Saturday 29 October 2005 • 5 min read

In today’s restaurant world chefs travel as widely as the ingredients they use. But it is unlikely that any have travelled quite as extensively, enjoying en route such success followed by such professional heartbreak, as Liam Tomlin who was in London recently to give copies of his new book Season to Taste to his friends, many of whom are now top chefs across the capital.

When I met Tomlin I began by asking whether he had any idea of quite how many thousands of miles he had travelled over the past 20 years as a chef but he only furrowed his brow – making him look even more like a benign James Cagney – and replied in the soft Irish brogue that has not left him despite his travels, “You know, I haven’t the faintest idea but it must be an awful lot.”

Tomlin grew up in Dublin, became fascinated by cooking while staying with his uncle then General Manager of the Portmeirion Hotel in Wales before his initial years as a chef took him to London, Amsterdam and Switzerland. When aged 24 he was offered the opportunity to go to Melbourne for a year. “I ended up staying for 14 years, opening up Restaurant 41 in Sydney before in 1998 we took on an empty shell that was to become Banc. It took off from day one and we were voted the best restaurant in Australia by the Sydney Morning Herald and Australian Gourmet Traveller.”

The following four years were tremendously exciting as Sydney hosted the 2000 Olympics and new ventures followed in quick succession – Private Banc, Wine Banc and the opening of GPO (a food and restaurant emporium on the site of the city’s first General Post Office) – to such an extent that the company had a staff of over 400 and there were plans to take Banc overseas. “Jan and I,” Tomlin explained referring to his wife whom he met 22 years ago working at the London Hilton, “even flew over to New York to look at a hotel site that Donald Trump had offered us but that came to nothing.” He smiled ruefully.

Nor sadly did the Banc business because Tomlin and his other partners had chosen the wrong financial backer in Rodney Adler who soon became involved in, and was then found guilty of, Australia’s biggest corporate fraud. And the restaurant became guilty by association. “My former partner and I bought the business back ourselves but it was too late. We were still looked on as part of his business empire. It had been such a successful business with customers like the Murdochs, the Packers and Mikhail Gorbachev, but they just disappeared.

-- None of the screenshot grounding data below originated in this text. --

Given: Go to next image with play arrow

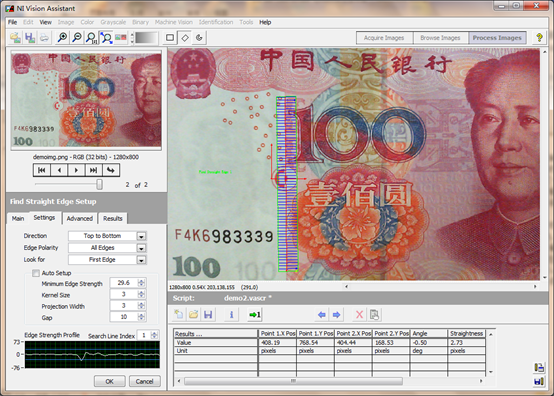Looking at the screenshot, I should click(76, 170).
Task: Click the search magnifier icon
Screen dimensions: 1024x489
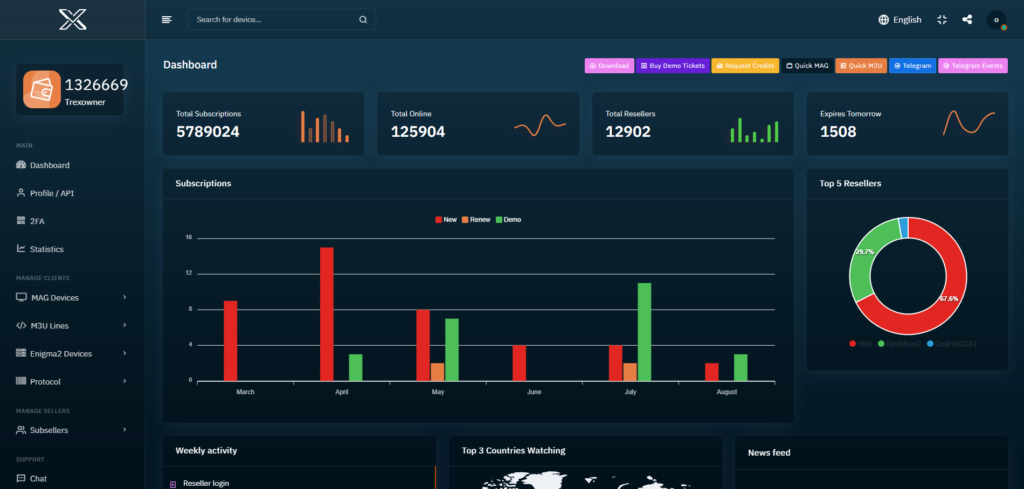Action: tap(363, 19)
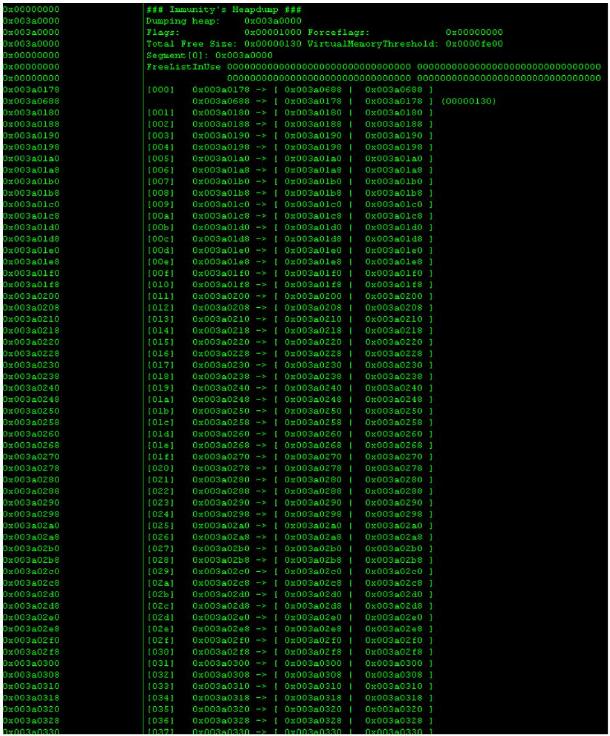
Task: Select the Flags 0x00001000 line
Action: point(324,32)
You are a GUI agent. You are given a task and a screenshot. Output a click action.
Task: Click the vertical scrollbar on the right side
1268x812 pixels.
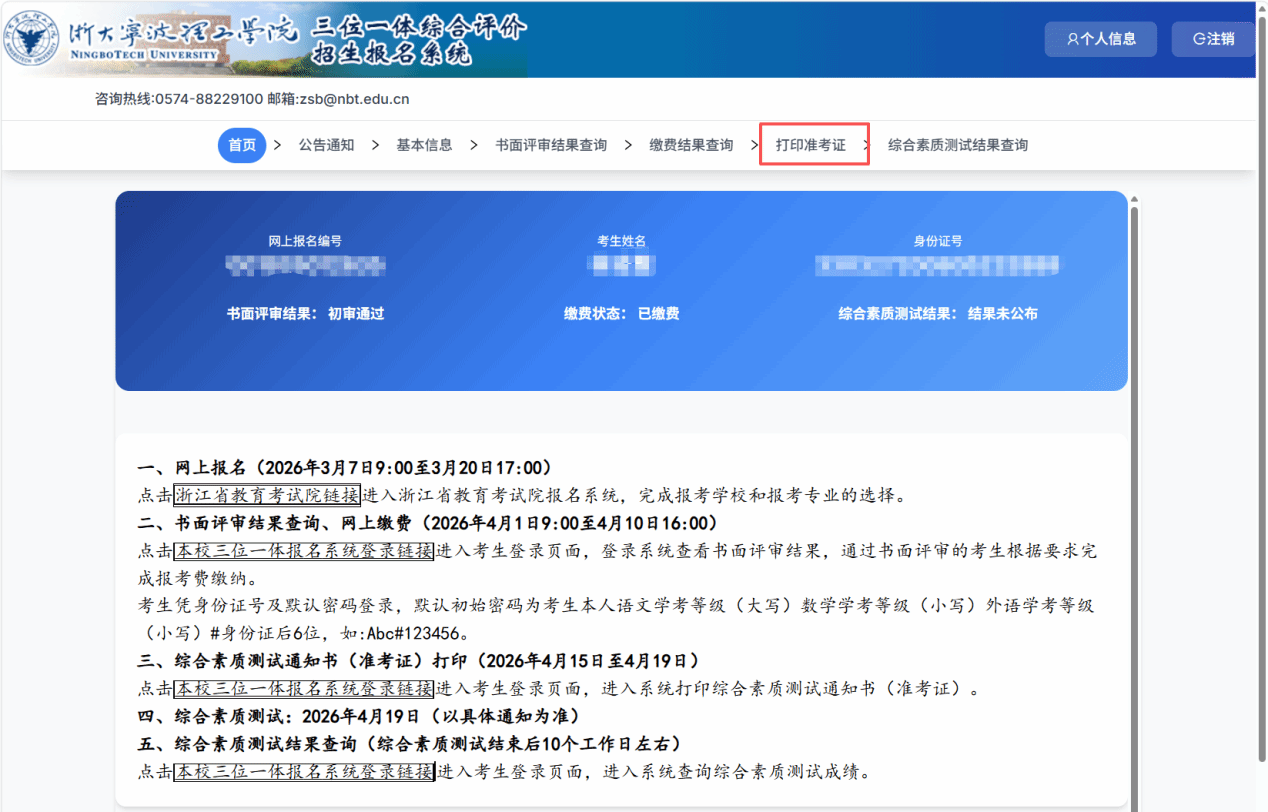(x=1134, y=500)
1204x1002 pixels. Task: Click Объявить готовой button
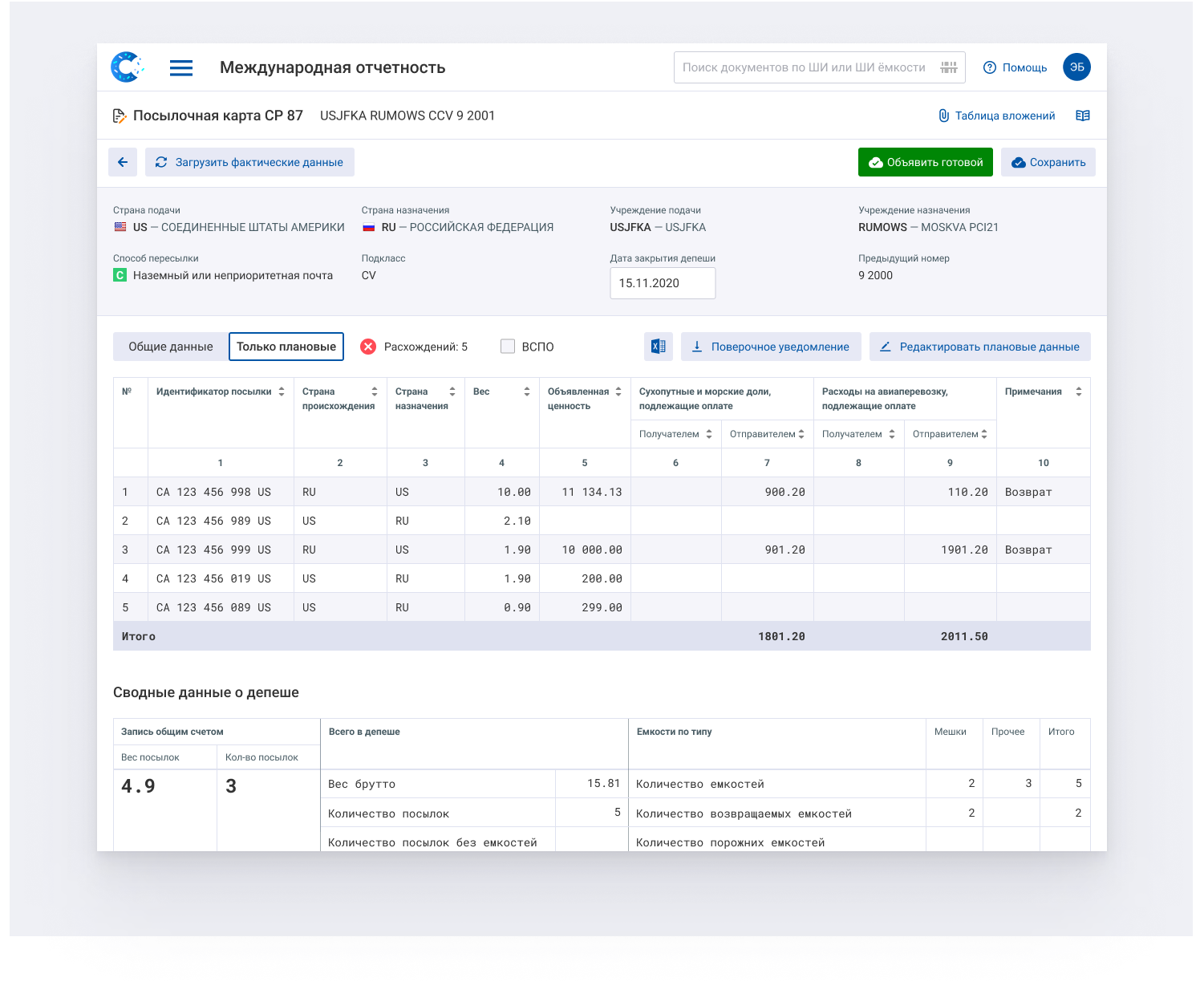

I lost everything that I had.” When I pressed Tomlin to say exactly how much the Banc experience had cost him financially, he looked down at the ground and muttered, “I’d rather not say.” but his expressive face seemed to crumple at the memory.

It was, Tomlin, decided the time to move on. “I was 38 and I came to the conclusion that if I didn’t leave Australia now I never would. I had come for a year and stayed for 14 and although it had given me the opportunity to travel and cook throughout Asia as well I wanted pastures new. A friend offered me a job in Philadelphia and I worked there for a while and I was being offered jobs back in big hotels but I had come to the conclusion that they really weren’t for me. Then I got a call from another Irish chef, Conrad Gallagher, who was working in Cape Town, saying that there was an awful lot going on in the restaurants down there. We came down, had a look and we have been here very happily for the past two years. The food scene reminds me very much of what Sydney was like 15 years ago.”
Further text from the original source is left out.